Why use braid for shark fishing, especially casting, you're not going to use that much line?


----------



## ThaFish (Feb 27, 2013)

Army_of_One said:


> Why use braid for shark fishing, especially casting, you're not going to use that much line?


Not trying to be rude, but sometimes I don't see the point in answering questions that make zero sense. 

Ever hooked a shark before, or any decent sized fish for that matter? 

Line capacity bro.


----------



## billdawg (Nov 8, 2015)

Fishin Mortician said:


> I can see that, especially when you get a frisky devil on. I have managed a few and that first run still makes me nervous. LOL
> 
> Most sharks will do that, and then they will turn and you got them. If you have a lot on line out keep in mind that that increases the drag the fish feels, and thus the rig and line endures.
> 
> ...


Sounds similar to what I've been using. I have a Fin Nor with 65 lb braid too. I was using an 8 foot rig and the line broke, I think he hit it with his tail. Maybe he was bigger than I thought. Just wanted to make sure 5-6 foot sharks hitting the main line with their tail when hooked using an 8 foot rig isn't something thats going to happen all the time.


----------



## billdawg (Nov 8, 2015)

Army_of_One said:


> Why use braid for shark fishing, especially casting, you're not going to use that much line?

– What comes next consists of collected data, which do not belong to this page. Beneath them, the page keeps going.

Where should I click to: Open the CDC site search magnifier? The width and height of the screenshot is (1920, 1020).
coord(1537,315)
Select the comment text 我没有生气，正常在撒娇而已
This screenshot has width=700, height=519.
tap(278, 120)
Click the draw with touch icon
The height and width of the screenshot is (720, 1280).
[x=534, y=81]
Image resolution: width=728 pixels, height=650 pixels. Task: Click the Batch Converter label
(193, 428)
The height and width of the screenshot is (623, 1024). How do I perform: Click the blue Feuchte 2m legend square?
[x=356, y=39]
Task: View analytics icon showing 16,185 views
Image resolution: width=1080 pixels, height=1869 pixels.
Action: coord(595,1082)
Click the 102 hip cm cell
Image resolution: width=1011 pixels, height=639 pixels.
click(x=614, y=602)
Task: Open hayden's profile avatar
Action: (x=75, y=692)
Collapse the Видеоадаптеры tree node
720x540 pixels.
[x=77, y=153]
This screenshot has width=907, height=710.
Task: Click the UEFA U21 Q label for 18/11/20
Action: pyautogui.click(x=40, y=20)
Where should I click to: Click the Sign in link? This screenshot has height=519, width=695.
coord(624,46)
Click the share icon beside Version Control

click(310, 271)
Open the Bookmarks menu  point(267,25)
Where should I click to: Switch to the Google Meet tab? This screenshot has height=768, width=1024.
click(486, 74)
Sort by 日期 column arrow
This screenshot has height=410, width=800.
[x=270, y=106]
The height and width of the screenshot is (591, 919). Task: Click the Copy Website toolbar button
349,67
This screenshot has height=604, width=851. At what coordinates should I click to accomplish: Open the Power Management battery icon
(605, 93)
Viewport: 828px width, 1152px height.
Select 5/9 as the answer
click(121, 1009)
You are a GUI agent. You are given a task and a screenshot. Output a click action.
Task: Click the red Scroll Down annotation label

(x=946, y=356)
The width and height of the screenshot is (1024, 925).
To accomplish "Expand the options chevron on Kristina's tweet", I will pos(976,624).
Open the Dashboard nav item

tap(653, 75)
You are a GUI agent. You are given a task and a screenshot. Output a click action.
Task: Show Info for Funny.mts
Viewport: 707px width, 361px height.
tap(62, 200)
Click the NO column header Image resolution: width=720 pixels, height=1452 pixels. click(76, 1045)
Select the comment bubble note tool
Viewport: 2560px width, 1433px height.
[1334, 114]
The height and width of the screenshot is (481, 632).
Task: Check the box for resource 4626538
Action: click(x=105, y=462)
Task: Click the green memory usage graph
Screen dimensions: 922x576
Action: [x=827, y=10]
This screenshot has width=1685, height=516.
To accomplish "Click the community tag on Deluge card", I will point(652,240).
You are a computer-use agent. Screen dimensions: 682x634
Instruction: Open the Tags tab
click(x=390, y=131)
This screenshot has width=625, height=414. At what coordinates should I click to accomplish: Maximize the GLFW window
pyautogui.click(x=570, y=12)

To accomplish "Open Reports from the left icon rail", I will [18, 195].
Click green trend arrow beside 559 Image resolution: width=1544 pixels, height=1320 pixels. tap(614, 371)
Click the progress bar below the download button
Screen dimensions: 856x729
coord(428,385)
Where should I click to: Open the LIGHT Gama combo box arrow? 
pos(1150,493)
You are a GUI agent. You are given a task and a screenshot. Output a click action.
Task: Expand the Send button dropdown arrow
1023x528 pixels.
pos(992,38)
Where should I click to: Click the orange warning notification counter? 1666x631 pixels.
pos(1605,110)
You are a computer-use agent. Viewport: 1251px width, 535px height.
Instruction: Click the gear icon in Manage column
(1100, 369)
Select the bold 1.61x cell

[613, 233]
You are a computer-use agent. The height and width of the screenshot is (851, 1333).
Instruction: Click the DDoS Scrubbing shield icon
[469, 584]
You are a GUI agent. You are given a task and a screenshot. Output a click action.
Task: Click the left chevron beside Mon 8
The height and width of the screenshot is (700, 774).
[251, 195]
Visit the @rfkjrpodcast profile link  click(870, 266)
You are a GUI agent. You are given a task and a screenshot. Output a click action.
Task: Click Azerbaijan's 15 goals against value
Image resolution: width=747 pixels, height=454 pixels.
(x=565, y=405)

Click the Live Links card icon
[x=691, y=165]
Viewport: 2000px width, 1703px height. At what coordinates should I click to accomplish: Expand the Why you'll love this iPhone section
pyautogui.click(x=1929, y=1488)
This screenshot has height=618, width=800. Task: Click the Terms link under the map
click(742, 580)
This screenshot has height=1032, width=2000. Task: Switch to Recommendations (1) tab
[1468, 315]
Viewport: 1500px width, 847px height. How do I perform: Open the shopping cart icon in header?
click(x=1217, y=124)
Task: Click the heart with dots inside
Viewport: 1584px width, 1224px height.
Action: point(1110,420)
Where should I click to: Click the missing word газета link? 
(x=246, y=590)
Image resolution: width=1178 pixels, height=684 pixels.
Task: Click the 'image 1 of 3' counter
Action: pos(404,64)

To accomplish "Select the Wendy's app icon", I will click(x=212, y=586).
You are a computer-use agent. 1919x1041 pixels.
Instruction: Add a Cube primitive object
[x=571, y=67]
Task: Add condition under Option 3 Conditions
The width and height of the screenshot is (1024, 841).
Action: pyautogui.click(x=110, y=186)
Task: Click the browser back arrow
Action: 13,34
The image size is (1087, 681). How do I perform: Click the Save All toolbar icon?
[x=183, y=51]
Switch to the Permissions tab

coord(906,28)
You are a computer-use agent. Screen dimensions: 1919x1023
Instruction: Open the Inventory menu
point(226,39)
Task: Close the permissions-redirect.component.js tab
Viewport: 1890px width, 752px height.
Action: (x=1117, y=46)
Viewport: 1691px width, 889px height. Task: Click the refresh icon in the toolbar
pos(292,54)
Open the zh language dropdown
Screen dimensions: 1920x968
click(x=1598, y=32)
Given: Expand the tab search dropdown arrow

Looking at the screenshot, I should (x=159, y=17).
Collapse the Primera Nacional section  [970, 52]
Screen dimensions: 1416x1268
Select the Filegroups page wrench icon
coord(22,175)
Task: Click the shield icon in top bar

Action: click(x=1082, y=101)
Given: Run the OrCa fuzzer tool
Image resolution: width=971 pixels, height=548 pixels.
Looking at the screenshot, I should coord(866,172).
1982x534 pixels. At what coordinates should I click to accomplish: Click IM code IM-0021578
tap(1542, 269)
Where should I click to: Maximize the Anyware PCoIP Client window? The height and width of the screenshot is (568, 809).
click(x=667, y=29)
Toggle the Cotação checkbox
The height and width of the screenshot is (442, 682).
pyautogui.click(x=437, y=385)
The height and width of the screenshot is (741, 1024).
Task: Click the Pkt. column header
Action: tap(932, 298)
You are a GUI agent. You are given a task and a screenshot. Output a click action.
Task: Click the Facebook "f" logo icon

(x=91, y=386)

A 6 foot shark definitely makes long runs. You use a ton of line.


----------



## Army_of_One (Jul 16, 2014)

ThaFish said:


> Not trying to be rude, but sometimes I don't see the point in answering questions that make zero sense.
> 
> Ever hooked a shark before, or any decent sized fish for that matter?
> 
> Line capacity bro.


You're going to need all of that line capacity for all of the break offs from using braid, bro. You're awful condescending and presumptuous to be posting in the Q&A section. I would like to come out to your beach some time and watch you in action.


----------



## Army_of_One (Jul 16, 2014)

billdawg said:


> A 6 foot shark definitely makes long runs. You use a ton of line.


I realize that, but braid does not have the abrasion resistance that mono is going to have on sand bar peaks. Thus we're in a thread where break offs are happening, even though your leader was long enough...


----------



## ThaFish (Feb 27, 2013)

Army_of_One said:


> You're going to need all of that line capacity for all of the break offs from using braid, bro. You're awful condescending and presumptuous to be posting in the Q&A section. I would like to come out to your beach some time and watch you in action.


Please do feel free to come watch me bud. 

Ever heard of using a top shot? It's this incredible new invention that allows you to attach your choice of monofilament to your braid to (for the most part) eliminate the chances of your braid getting ruined/broken off due to the abrasion of the sand/shells. 

Works wonders. Learn the FG Knot & give it a shot sometime.


----------



## Army_of_One (Jul 16, 2014)

ThaFish said:


> Please do feel free to come watch me bud.
> 
> Ever heard of using a top shot? It's this incredible new invention that allows you to attach your choice of monofilament to your braid to (for the most part) eliminate the chances of your braid getting ruined/broken off due to the abrasion of the sand/shells.
> 
> Works wonders. Learn the FG Knot & give it a shot sometime.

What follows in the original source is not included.